In areas outside the control of the government in Syria, it was announced that 380 people were killed due to the earthquake, while about a thousand were injured.
Hundreds of Syrians are still stuck under the rubble, amid intense efforts to get them out.
The earthquake is the strongest the region has recorded in decades.
This area lies on a belt that makes it more prone to earthquakes, according to experts.

Awful solitaires and wholesale losses

The pictures showed a tragic situation in Bab Al-Hawa Hospital, north of Idlib, where the place was filled with wounded people, while the children’s faces appeared to be covered in blood.

The children and adults who went to the hospital looked dusty on their faces, due to the collapse of buildings that threaten to displace many families.

Rescue workers say every minute of delay means more casualties, because many people are still under the rubble waiting for a helping hand.

In Turkey, some 9,000 rescue workers are searching for survivors, according to President Erdogan, who said 45 countries, along with NATO and the European Union, have offered to help.

The pictures showed a collapse in the historic Gaziantep Castle, which dates back to the second century AD.

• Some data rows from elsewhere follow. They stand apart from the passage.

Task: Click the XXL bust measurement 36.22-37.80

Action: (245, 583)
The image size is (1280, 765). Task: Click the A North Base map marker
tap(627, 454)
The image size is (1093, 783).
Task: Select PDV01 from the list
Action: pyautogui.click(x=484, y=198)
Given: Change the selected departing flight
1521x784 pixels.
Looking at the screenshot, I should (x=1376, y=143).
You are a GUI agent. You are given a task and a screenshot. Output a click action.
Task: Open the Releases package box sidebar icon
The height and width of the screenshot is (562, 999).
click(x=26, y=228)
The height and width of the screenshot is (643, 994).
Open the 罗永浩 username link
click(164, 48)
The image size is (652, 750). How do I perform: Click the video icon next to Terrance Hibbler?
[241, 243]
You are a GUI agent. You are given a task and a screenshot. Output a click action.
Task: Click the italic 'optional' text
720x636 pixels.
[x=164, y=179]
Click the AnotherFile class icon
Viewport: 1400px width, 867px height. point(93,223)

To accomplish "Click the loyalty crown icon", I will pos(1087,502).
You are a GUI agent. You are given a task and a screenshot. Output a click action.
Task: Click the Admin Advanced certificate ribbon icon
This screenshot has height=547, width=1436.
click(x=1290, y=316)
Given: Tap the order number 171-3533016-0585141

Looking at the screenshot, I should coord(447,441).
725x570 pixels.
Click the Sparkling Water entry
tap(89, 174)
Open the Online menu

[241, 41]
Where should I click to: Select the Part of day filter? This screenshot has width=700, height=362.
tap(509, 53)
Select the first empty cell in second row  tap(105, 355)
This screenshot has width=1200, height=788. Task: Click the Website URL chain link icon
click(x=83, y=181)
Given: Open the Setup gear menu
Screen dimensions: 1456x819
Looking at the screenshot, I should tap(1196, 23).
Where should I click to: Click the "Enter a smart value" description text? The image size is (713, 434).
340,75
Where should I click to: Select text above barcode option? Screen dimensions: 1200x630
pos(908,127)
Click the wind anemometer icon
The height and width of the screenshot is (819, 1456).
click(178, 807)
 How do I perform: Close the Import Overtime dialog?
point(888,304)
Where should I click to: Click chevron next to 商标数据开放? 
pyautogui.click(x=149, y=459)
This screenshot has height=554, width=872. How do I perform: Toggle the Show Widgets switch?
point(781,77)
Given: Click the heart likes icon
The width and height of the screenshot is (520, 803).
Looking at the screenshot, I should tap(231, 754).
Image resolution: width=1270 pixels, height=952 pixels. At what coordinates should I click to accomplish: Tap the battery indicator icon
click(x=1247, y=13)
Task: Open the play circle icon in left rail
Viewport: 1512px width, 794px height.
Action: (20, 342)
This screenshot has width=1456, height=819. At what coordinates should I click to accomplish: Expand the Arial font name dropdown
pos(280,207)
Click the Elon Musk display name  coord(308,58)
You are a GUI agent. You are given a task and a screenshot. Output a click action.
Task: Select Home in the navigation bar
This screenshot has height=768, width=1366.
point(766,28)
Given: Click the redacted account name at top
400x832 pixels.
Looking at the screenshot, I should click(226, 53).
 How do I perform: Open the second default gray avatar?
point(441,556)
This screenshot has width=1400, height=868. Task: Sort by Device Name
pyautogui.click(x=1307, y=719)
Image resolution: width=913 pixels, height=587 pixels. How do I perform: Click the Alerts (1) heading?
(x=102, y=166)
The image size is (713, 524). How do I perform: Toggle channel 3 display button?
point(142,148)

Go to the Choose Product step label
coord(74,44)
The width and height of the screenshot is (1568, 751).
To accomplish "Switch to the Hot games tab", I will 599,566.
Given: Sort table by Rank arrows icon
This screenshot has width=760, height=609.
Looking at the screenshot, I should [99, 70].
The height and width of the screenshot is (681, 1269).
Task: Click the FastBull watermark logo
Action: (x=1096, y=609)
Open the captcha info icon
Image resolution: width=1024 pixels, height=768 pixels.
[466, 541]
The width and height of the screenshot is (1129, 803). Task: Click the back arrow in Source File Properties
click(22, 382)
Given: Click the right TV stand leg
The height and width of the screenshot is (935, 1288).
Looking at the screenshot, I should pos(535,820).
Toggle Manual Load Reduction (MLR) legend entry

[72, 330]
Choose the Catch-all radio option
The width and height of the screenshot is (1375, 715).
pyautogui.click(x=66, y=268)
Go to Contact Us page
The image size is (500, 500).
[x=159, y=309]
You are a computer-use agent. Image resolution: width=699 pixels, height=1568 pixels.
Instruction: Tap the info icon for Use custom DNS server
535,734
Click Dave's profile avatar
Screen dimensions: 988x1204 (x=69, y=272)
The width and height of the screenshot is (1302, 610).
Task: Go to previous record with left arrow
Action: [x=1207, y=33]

The castle served as a tourist site for many visitors in the region, but the earthquake caused damage described as massive.

After the earthquake, international reactions in solidarity with Turkey and Syria followed, amid offers of support, in light of reports of horrific losses.

The occurrence of this earthquake in the winter season, in light of very low temperatures, portends an increase in the suffering of families, especially since the situation was difficult before the earthquake occurred, due to the consequences of the war and the economic crisis in Syria.

The New York Times wrote that the earthquake that occurred on Monday is making matters worse in both Syria and Turkey, due to the huge size of the losses.

The US Geological Survey estimated the losses from this earthquake at one billion dollars, according to the American New York Times.